Ditengah kalimat itu ia berhenti.
Aku membalikkan tubuhku memunggunginya, dan air mata mengalir deras turun ke
wajahku. Tahun itu, adikku 23. Aku berusia 26. Ketika aku menikah, aku tinggal
di kota. Banyak kali suamiku dan aku mengundang orang tuaku untuk datang dan
tinggal bersama kami, tetapi mereka tidak pernah mau. Mereka mengatakan, sekali
meninggalkan dusun, mereka tidak akan tahu harus mengerjakan apa. Adikku tidak
setuju juga, mengatakan,
“Kak, jagalah mertuamu aja. Saya
akan menjaga ibu dan ayah di sini.” Suamiku menjadi direktur pabriknya. Kami
menginginkan adikku mendapatkan pekerjaan sebagai manajer pada departemen
pemeliharaan. Tetapi adikku menolak tawaran tersebut. Ia bersikeras memulai
bekerja sebagai pekerja reparasi.
Suatu hari, adikku di atas sebuah
tangga untuk memperbaiki sebuah kabel, ketika ia mendapat sengatan listrik, dan
masuk rumah sakit. Suamiku dan aku pergi menjenguknya.
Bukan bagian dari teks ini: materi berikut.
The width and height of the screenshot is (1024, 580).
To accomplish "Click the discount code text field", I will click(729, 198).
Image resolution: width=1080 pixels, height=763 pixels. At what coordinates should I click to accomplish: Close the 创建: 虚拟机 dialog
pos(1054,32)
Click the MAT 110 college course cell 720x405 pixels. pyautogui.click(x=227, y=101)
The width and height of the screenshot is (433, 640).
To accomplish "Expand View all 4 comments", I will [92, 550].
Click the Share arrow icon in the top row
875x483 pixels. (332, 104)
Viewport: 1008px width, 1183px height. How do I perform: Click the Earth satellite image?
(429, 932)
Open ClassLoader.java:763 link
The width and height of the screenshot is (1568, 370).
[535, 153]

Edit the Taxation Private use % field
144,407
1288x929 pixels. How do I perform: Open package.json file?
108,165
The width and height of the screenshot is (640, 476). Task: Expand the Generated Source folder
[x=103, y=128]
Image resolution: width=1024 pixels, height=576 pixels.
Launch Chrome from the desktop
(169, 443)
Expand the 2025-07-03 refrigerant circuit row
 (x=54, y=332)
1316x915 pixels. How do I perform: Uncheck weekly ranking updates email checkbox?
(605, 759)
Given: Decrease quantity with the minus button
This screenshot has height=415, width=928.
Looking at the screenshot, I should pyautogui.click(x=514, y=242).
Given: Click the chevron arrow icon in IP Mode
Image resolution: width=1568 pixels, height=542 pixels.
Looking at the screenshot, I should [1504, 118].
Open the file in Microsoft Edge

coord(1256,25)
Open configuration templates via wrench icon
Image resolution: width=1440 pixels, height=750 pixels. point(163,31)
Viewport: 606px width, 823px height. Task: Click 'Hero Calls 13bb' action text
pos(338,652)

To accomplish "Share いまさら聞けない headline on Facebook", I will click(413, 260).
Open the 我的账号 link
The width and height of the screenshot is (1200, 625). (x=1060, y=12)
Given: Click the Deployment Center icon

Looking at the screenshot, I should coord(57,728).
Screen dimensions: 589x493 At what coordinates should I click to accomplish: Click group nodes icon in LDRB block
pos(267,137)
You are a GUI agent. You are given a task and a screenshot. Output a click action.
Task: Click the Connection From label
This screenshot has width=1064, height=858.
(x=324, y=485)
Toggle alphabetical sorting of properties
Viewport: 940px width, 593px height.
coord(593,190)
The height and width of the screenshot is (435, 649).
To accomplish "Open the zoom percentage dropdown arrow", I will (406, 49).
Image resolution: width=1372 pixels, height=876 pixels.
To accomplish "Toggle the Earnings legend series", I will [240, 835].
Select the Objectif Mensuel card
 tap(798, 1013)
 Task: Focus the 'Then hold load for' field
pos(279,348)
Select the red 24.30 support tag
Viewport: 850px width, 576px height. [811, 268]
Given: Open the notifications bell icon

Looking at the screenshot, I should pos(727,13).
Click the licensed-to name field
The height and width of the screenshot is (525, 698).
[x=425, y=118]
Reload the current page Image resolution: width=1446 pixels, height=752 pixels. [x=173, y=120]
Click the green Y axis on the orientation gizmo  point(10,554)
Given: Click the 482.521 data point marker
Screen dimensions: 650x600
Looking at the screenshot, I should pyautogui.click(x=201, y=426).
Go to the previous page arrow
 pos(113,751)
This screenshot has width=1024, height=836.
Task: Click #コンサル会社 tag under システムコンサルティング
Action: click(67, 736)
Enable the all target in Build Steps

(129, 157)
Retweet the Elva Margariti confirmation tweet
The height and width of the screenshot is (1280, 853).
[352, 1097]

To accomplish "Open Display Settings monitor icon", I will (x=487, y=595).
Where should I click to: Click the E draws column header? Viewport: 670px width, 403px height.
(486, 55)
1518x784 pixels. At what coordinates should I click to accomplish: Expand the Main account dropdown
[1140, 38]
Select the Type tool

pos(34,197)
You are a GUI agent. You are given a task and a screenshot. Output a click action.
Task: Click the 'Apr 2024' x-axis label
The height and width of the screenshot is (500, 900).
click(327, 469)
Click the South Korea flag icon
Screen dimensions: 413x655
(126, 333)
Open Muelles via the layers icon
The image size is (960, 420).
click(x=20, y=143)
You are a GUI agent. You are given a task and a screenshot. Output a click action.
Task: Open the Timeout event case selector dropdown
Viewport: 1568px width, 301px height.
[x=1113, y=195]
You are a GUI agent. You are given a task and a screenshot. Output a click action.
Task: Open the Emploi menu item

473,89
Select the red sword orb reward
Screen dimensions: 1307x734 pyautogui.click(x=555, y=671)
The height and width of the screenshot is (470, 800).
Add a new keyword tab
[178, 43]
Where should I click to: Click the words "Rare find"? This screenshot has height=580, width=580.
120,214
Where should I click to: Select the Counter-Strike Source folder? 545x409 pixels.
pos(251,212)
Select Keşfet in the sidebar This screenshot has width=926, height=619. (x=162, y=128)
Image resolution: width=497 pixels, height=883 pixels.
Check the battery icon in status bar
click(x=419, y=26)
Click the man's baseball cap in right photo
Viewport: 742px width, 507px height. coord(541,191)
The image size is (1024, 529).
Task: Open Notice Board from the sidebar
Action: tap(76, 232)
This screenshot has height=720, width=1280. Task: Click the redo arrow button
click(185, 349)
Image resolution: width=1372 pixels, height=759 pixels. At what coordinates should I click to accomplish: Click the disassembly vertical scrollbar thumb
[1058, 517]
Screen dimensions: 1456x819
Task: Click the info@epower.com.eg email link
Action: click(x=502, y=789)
Melihat gips putih pada
kakinya, saya menggerutu,
“Mengapa kamu menolak menjadi
manajer? Manajer tidak akan pernah harus melakukan sesuatu yang berbahaya
seperti ini. Lihat kamu sekarang, luka yang begitu serius. Mengapa kamu tidak
mau mendengar kami sebelumnya?” Dengan tampang yang serius pada wajahnya, ia
membela keputusannya.
“Pikirkan kakak ipar–ia baru saja
jadi direktur, dan saya hampir tidak berpendidikan. Jika saya menjadi manajer
seperti itu, berita seperti apa yang akan dikirimkan?” Mata suamiku dipenuhi
air mata, dan kemudian keluar kata-kataku yang sepatah-sepatah,
“Tapi kamu kurang pendidikan juga
karena aku!”
“Mengapa membicarakan masa lalu?”
Adikku menggenggam tanganku. Tahun itu, ia berusia 26 dan aku 29. Adikku
kemudian berusia 30 ketika ia menikahi seorang gadis petani dari dusun itu.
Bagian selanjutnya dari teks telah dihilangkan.